How to dedupe numbers that are in sequence using Python

40 Views Asked by At

I am looking for code to accomplish following in Python (Snowflake solution would also work.)

column A (before transformation)
8->8->8->8->5->7
8->5->5->5->7->8->7->7
25->15->15->13->18
25->15->15->13->18->15

Need to dedupe numbers keeping the sequence intact. They are de-duped only if they are together.

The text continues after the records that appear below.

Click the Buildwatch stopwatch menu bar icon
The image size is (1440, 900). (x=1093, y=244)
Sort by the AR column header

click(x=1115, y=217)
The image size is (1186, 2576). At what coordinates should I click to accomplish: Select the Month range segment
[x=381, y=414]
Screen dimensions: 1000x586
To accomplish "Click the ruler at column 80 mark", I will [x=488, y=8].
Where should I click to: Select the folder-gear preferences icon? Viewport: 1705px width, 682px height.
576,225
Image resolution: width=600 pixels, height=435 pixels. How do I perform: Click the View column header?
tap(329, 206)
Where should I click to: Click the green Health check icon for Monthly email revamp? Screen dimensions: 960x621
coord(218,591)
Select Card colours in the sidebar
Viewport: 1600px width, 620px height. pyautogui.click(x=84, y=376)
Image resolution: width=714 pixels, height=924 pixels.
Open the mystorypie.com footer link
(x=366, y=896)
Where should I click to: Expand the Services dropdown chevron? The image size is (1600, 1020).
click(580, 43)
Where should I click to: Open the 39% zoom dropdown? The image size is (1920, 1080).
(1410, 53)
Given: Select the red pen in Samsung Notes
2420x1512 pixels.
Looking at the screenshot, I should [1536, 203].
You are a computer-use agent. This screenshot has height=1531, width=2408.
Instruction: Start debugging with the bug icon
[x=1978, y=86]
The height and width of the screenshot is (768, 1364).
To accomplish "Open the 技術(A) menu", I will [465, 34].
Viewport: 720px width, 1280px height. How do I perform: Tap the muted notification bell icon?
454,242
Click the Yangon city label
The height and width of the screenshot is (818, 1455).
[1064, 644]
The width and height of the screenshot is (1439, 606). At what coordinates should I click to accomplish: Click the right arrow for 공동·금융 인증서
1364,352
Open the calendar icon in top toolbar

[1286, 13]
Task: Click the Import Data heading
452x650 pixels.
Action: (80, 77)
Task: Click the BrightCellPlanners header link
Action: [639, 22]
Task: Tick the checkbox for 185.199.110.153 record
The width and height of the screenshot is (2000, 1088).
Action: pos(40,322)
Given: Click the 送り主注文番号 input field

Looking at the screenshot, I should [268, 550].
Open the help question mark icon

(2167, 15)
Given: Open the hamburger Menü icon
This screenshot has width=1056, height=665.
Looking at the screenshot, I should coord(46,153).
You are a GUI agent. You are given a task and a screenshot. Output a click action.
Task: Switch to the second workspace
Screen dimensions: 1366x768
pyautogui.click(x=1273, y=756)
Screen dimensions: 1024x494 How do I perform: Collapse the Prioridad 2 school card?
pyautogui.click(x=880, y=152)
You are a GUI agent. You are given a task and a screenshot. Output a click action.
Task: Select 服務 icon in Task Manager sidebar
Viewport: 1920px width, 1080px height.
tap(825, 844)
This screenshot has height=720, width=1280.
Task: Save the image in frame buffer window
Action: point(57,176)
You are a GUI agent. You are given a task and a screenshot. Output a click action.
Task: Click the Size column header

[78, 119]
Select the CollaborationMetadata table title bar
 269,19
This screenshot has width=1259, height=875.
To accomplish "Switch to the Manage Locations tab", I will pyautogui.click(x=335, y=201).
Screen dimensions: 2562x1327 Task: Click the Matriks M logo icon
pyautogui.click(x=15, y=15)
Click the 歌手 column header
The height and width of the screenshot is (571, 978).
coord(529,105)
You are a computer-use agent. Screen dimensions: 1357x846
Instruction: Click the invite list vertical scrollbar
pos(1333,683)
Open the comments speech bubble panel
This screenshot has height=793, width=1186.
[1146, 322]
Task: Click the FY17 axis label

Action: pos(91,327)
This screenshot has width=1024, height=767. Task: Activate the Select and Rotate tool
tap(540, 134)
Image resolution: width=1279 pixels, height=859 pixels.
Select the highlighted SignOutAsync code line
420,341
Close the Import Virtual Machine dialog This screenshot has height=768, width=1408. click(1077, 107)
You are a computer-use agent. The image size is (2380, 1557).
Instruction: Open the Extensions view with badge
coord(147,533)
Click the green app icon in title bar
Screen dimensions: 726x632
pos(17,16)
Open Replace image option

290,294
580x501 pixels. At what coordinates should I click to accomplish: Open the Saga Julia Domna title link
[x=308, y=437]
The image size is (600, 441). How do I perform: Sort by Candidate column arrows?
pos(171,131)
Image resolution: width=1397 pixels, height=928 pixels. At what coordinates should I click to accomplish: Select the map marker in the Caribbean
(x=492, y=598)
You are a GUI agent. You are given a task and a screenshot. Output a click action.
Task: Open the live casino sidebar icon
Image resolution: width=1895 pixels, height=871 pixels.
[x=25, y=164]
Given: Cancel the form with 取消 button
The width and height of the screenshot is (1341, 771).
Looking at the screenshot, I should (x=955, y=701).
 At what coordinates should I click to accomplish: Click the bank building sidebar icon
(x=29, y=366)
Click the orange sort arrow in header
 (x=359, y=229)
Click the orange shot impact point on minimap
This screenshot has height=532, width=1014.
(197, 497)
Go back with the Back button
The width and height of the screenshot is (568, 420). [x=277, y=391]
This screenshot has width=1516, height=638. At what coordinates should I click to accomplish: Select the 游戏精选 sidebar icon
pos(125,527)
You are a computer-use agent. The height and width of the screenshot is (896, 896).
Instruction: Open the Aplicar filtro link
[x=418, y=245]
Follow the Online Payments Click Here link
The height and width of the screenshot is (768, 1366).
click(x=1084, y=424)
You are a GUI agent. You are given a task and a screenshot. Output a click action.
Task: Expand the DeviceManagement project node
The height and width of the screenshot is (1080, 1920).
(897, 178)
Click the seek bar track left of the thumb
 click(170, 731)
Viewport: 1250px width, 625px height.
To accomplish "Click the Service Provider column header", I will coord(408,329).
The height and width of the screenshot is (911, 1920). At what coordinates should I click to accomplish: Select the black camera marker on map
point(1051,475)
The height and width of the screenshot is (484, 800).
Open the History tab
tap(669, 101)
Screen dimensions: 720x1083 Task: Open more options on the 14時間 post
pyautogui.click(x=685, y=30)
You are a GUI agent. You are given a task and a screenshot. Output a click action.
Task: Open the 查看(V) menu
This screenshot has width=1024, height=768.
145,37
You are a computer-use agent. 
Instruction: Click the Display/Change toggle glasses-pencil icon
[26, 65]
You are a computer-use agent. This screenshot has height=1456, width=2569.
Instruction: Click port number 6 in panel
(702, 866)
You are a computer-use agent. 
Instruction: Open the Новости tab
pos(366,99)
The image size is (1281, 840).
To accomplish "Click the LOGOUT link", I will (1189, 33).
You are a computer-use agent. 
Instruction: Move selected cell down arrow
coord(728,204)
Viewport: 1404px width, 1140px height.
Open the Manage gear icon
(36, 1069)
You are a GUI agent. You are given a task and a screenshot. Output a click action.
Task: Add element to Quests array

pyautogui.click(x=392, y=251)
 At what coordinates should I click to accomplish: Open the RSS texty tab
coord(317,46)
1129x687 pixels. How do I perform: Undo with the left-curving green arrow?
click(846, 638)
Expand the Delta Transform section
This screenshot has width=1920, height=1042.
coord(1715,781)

column A (after transformation)
8->5->7
8->5->7->8->7
25->15->13->18->15

Thank you!

no idea how to do that.

1

There are 1 best solutions below

2
BitsAreNumbersToo On

You can remove consecutive duplicates by adding each item to a new list only if it doesn't match the prior item, or, as suggested by @juanpa.arrivillag in comments, you can use itertools to accomplish this in one line.

Here is an example:

# Copied from the examples in the question
a = [
    [8, 8, 8, 8, 5, 7],
    [8, 5, 5, 5, 7, 8, 7, 7],
    [25, 15, 15, 13, 18],
    [25, 15, 15, 13, 18, 15]
]
# create a new output list
b = []
# Process each list in a
for sublist in a:
    # Create an output to hold the new, reduced list
    b.append([])
    for item in sublist:
        # If this list is empty (first item) or if it's a new item, add it
        if not len(b[-1]) or b[-1][-1] != item:
            b[-1].append(item)
# Print the results to the terminal
for sublistb in b:
    print(sublistb)
print()

# As suggested by @juanpa.arrivillag
import itertools
c = [[item for item, _ in itertools.groupby(sublist)] for sublist in a]
for sublistc in c:
    print(sublistc)
print(f'Same: {c == b}')

When I run this I get the following output:

[8, 5, 7]
[8, 5, 7, 8, 7]
[25, 15, 13, 18]
[25, 15, 13, 18, 15]

[8, 5, 7]
[8, 5, 7, 8, 7]
[25, 15, 13, 18]
[25, 15, 13, 18, 15]
Same: True

Let me know if you have any questions.

EDIT: Added the itertools oneliner. Shoutout to @juanpa.arrivillag for the excellent one-liner.